◆ Extracted data entries:
####################
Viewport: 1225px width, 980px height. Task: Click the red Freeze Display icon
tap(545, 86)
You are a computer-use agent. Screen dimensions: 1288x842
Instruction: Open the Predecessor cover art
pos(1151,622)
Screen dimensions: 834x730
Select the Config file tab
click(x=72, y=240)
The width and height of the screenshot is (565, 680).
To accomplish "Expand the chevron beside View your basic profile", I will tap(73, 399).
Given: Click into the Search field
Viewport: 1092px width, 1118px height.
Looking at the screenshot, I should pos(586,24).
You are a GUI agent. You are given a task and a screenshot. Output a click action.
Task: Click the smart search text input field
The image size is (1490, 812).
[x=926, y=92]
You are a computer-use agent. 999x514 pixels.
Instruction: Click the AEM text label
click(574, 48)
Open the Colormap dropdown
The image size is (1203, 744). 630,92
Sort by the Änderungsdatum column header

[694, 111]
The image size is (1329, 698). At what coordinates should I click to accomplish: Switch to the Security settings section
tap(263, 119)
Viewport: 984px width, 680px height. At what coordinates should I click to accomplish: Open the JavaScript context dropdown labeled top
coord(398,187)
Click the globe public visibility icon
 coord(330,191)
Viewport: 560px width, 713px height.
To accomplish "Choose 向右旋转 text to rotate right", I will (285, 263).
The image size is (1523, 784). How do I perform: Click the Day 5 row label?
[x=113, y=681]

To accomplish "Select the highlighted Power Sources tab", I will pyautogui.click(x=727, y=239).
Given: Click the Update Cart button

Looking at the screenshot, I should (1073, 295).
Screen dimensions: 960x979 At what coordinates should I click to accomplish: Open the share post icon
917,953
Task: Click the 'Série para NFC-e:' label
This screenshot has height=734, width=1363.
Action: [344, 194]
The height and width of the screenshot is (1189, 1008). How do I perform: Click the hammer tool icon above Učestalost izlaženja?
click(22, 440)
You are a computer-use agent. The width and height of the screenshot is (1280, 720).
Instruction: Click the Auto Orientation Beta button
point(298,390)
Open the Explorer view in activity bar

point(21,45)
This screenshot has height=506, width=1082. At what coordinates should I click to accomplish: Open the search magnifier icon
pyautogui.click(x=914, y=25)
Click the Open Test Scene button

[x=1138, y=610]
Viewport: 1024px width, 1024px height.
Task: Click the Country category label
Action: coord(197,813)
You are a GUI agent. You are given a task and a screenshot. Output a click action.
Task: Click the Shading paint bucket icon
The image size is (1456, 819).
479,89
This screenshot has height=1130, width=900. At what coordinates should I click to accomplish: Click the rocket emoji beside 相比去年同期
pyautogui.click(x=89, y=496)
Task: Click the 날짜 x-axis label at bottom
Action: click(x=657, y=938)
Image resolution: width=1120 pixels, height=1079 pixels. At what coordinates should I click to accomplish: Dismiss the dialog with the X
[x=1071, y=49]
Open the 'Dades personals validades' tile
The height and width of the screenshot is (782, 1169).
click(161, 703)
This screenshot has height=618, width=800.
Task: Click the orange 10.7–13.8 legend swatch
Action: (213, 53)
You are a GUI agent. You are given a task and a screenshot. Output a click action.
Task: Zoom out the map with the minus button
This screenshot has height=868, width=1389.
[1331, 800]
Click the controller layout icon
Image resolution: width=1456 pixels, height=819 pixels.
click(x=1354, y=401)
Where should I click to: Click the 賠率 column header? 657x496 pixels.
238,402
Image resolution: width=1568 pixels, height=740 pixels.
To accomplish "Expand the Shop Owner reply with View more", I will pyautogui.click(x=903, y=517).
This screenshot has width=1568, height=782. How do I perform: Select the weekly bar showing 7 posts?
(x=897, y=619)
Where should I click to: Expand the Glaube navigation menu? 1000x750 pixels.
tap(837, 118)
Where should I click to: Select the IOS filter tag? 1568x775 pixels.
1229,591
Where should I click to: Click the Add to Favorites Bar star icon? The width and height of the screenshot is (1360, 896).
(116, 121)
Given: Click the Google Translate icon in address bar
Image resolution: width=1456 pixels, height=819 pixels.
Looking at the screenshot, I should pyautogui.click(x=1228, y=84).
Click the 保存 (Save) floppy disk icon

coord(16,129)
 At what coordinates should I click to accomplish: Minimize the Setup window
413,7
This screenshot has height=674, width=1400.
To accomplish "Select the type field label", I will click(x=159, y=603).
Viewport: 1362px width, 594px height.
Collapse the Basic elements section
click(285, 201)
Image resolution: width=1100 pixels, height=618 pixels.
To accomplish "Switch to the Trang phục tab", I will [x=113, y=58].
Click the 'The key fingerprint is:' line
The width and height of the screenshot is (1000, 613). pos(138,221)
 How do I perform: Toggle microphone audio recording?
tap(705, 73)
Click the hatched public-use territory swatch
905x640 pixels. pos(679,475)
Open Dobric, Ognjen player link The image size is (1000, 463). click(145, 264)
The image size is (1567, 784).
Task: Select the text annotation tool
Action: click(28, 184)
####################
◆ JOB: Rewrite only the part of the listing that begins at the line containing "Screen dimensions: 834x730" and ends after the line containing "will tap(73, 399).". Replace "chevron" with "arrow" and keep everything else the same.

◆ FULL OUTPUT:
Screen dimensions: 834x730
Select the Config file tab
click(x=72, y=240)
The width and height of the screenshot is (565, 680).
To accomplish "Expand the arrow beside View your basic profile", I will tap(73, 399).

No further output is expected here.